Their textbooks were in such poor condition, all the seating was falling apart and there were barely any writing utensils available for the students to use, I was heartbroken. As a young child growing up poor in Chicago, I know how it feels to not have much and feel helpless, I could only pray and hope that things would get better for my family. But after my visit to Africa, I now look back on my situation and realize that it was not at all as worst as I thought it was. I was so touched by my experience that I know it was my time to help someone to reach their goals and make their dreams come true.
After researching different agencies and speaking with friends, I learned of an agency that offered opportunities to sponsor students in the small village. A good friend referred me to a trusted organization named, URAFIKI, an organization that supports students in secondary school in Yala, Kenya. I was fortunate to have coffee with one of the organizers here and Dubai, just to get some reassurance that my child will receive every dollar I donated. I received information from our meet that I felt secure enough support a beautiful, young and outstanding student name, Evelyn Vutage.
Evelyn has just been enrolled in the Ikobero Secondary School, where she just received word that she would be getting support to help with her education. I’m told she was very excited and has already took photos to send to me along with a portfolio of some of her best classwork and letters.

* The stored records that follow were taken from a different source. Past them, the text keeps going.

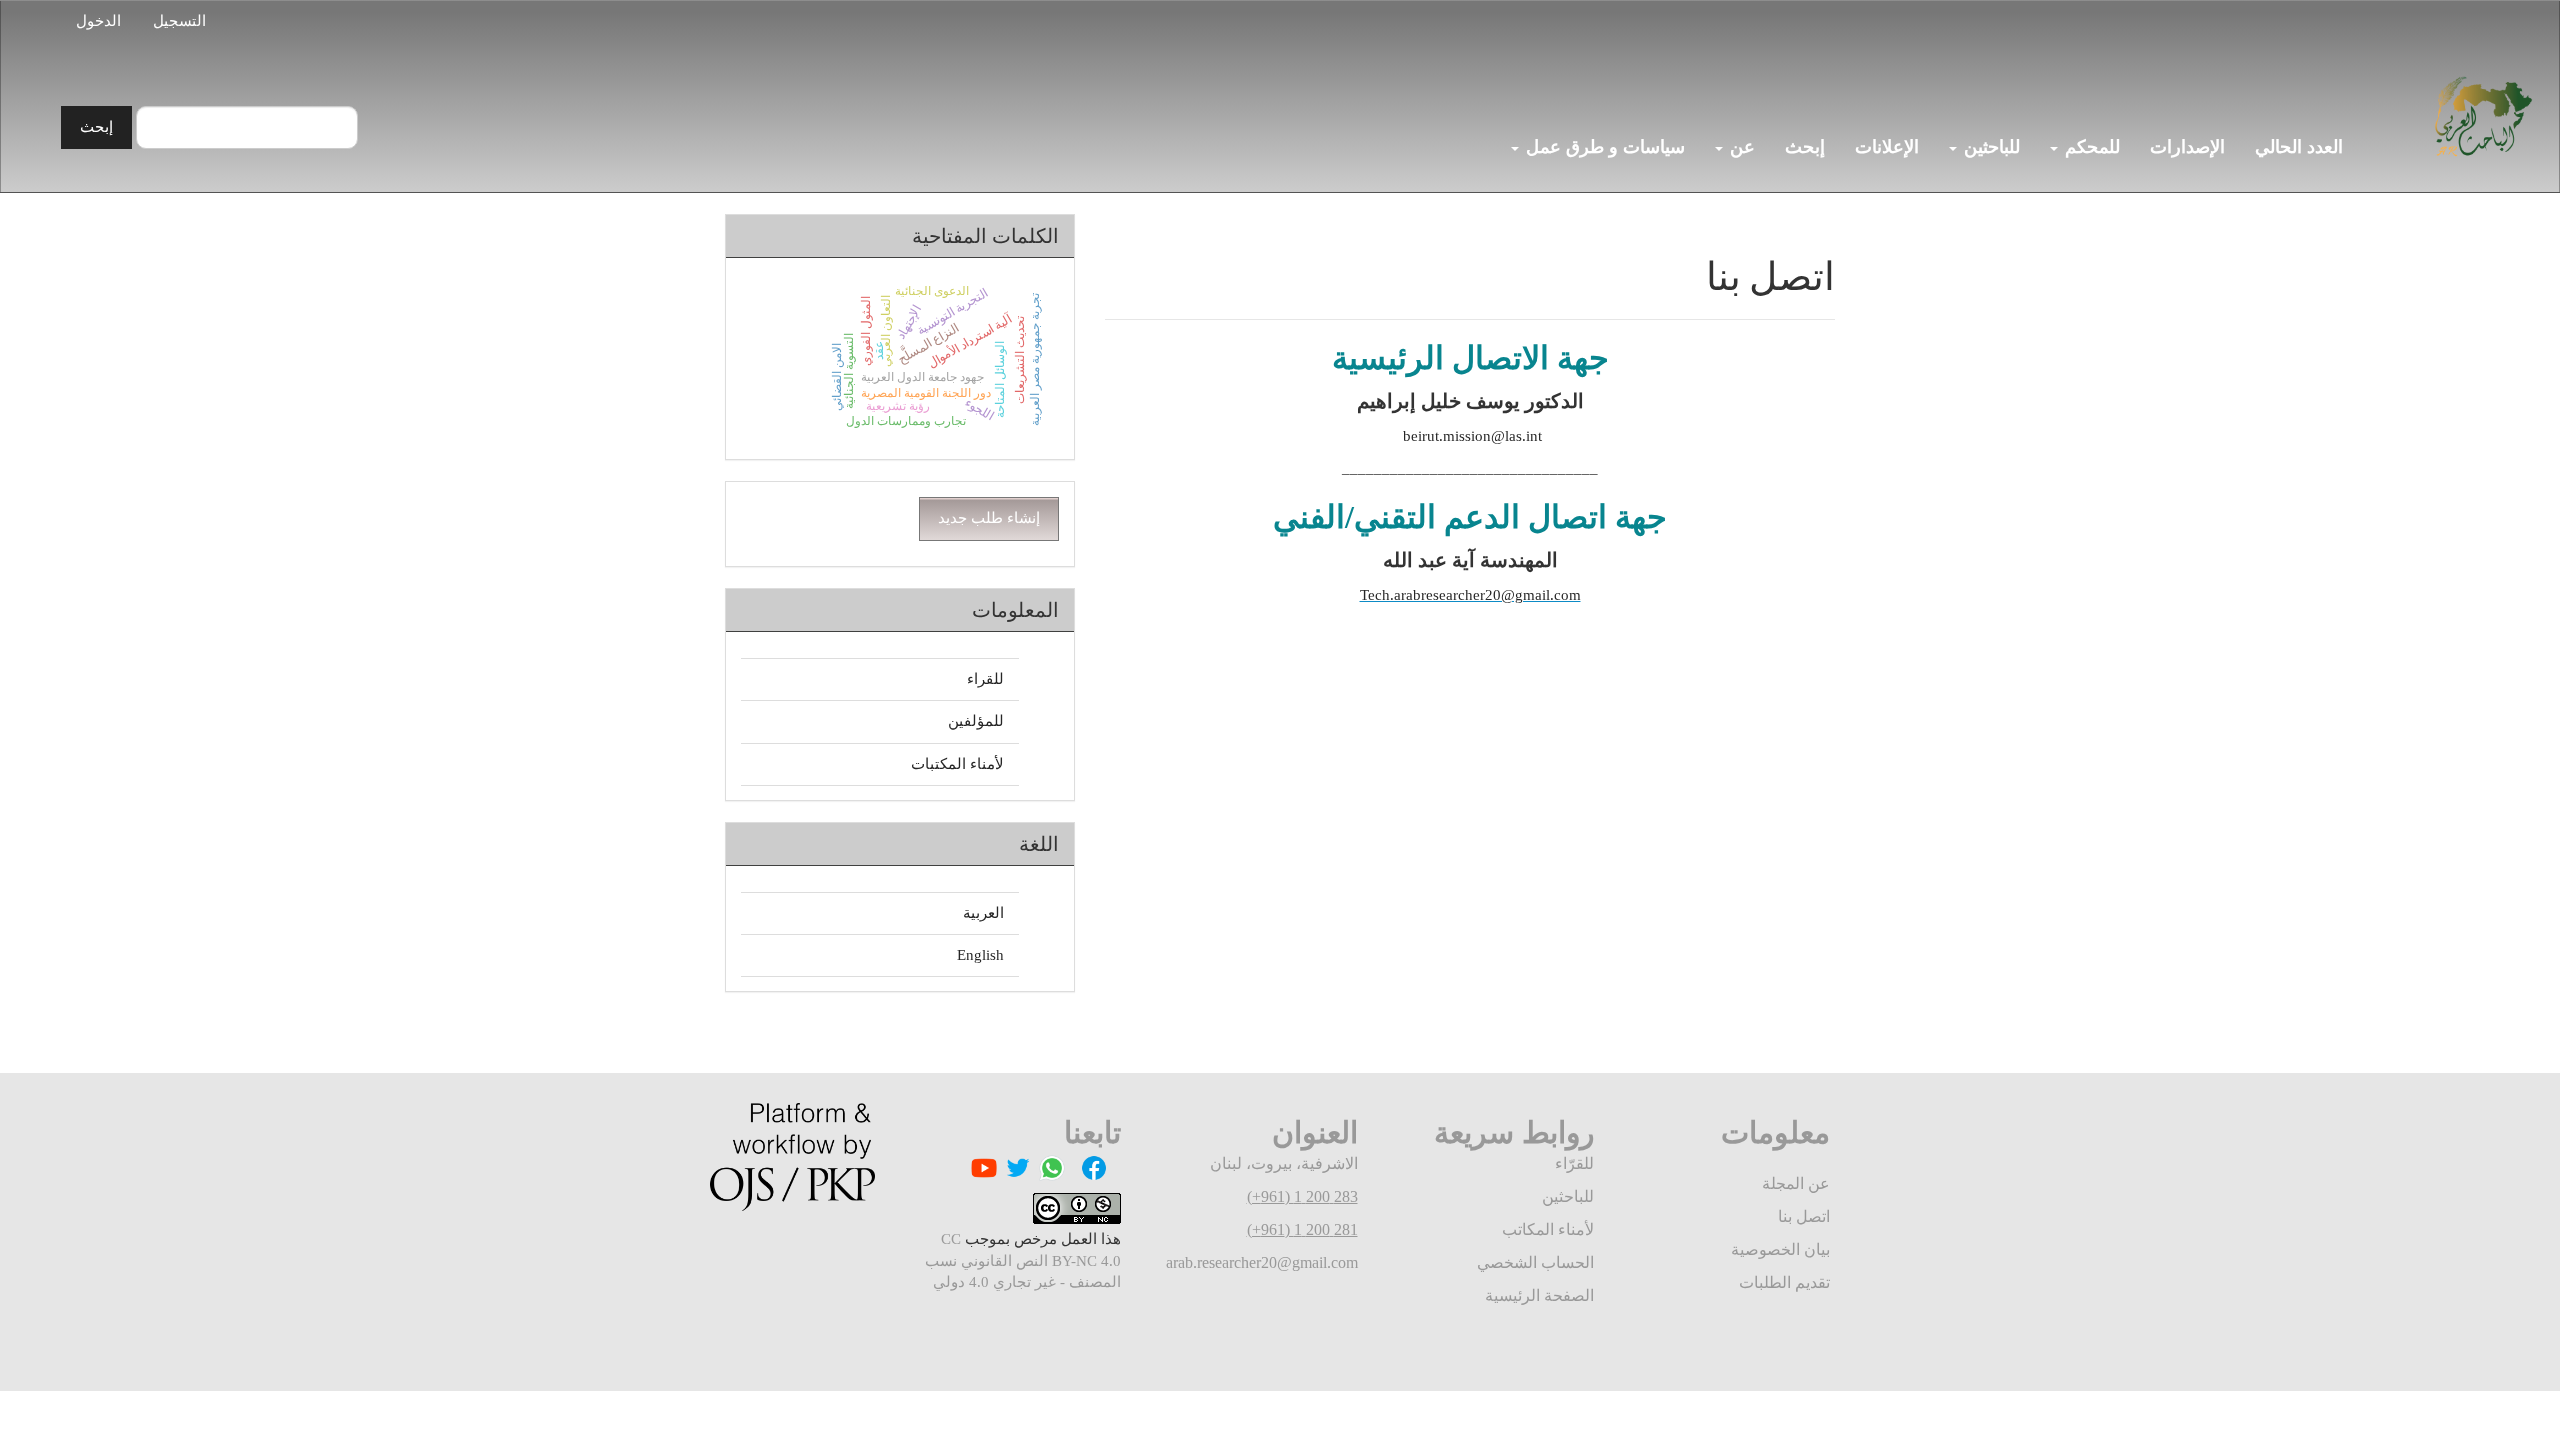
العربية (983, 913)
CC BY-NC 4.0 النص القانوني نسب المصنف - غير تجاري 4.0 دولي (1023, 1260)
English (980, 955)
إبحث (1805, 147)
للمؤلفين (976, 721)
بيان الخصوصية (1780, 1249)
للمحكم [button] (2090, 147)
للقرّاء (1574, 1163)
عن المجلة (1796, 1183)
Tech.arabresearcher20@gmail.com (1470, 595)
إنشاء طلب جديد (989, 518)
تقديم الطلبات (1784, 1282)
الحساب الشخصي (1535, 1262)
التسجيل (179, 21)
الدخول (98, 21)
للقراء (985, 679)
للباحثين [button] (1989, 147)
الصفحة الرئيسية (1539, 1295)
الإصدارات (2187, 147)
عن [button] (1740, 147)
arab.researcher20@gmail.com (1262, 1262)
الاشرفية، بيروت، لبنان (1284, 1163)
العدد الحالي (2299, 147)
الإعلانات (1887, 147)
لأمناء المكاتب (1548, 1229)
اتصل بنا (1804, 1216)
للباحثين (1568, 1196)
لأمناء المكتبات (957, 764)
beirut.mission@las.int (1470, 436)
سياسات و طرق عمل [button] (1603, 147)
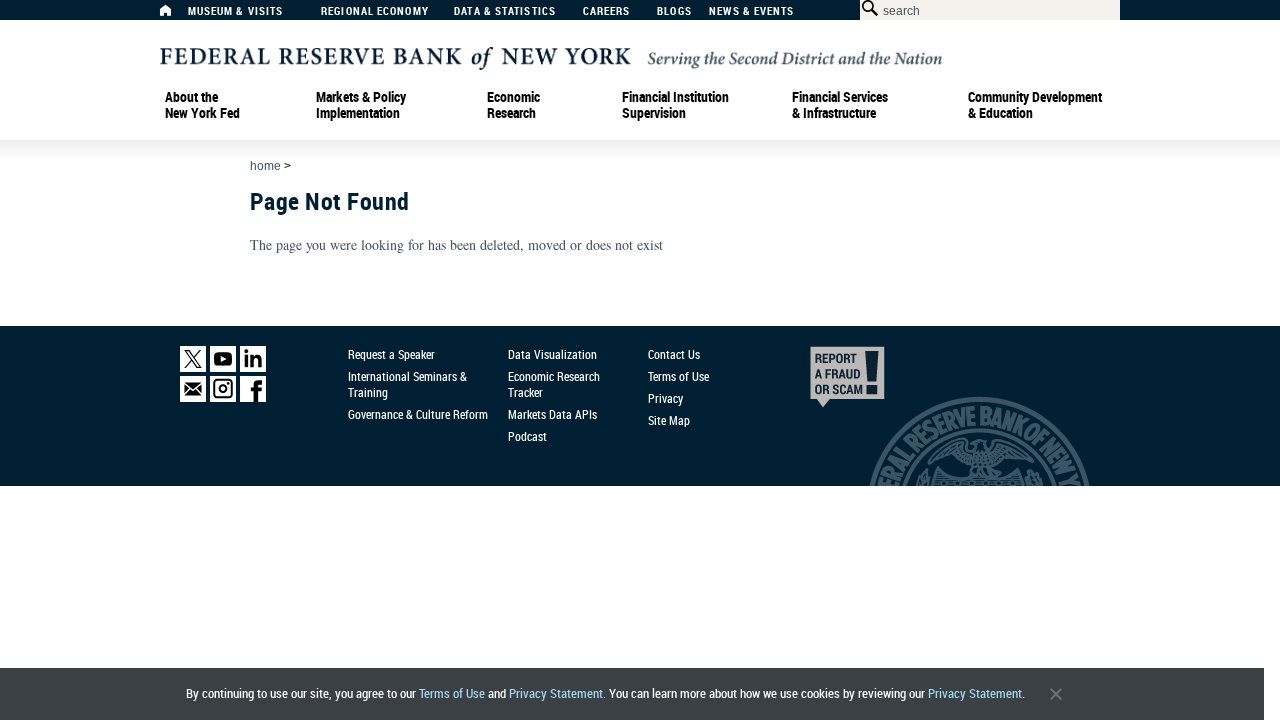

Evelyn lives with both parents along and has one sister and three brothers. Her parents are peasant farmers and do not earn more than a subsistence living. She has done well on her primary exams, but seemed afraid to come forward to ask for sponsorship because her brother was already being supported and she didn’t think that they would allow one family to have two children receive help. Her brother Ben is great! He was very sick, almost died earlier in the year with TB and pneumonia. Thanks to a fellow supporter, he recovered. He wrote lovely letters of thanks and I’m sure his sister will do just the same. I learned that Evelyn had begun to give up on school and began to resigned herself to a life of poverty. When teachers had notice that she didn’t attend school in the first weeks, a fellow supporter reached out to the family and she was quickly rushed back into school. Most secondary schools in Africa are boarding schools, which is great for Evelyn, because her school is a long walk from home and that carries the high risk of being attacked. She wanted me to know that she was so happy that I have come to her rescue and, ASANTE SANA!!!
Off on a new journey……. to be continued :)!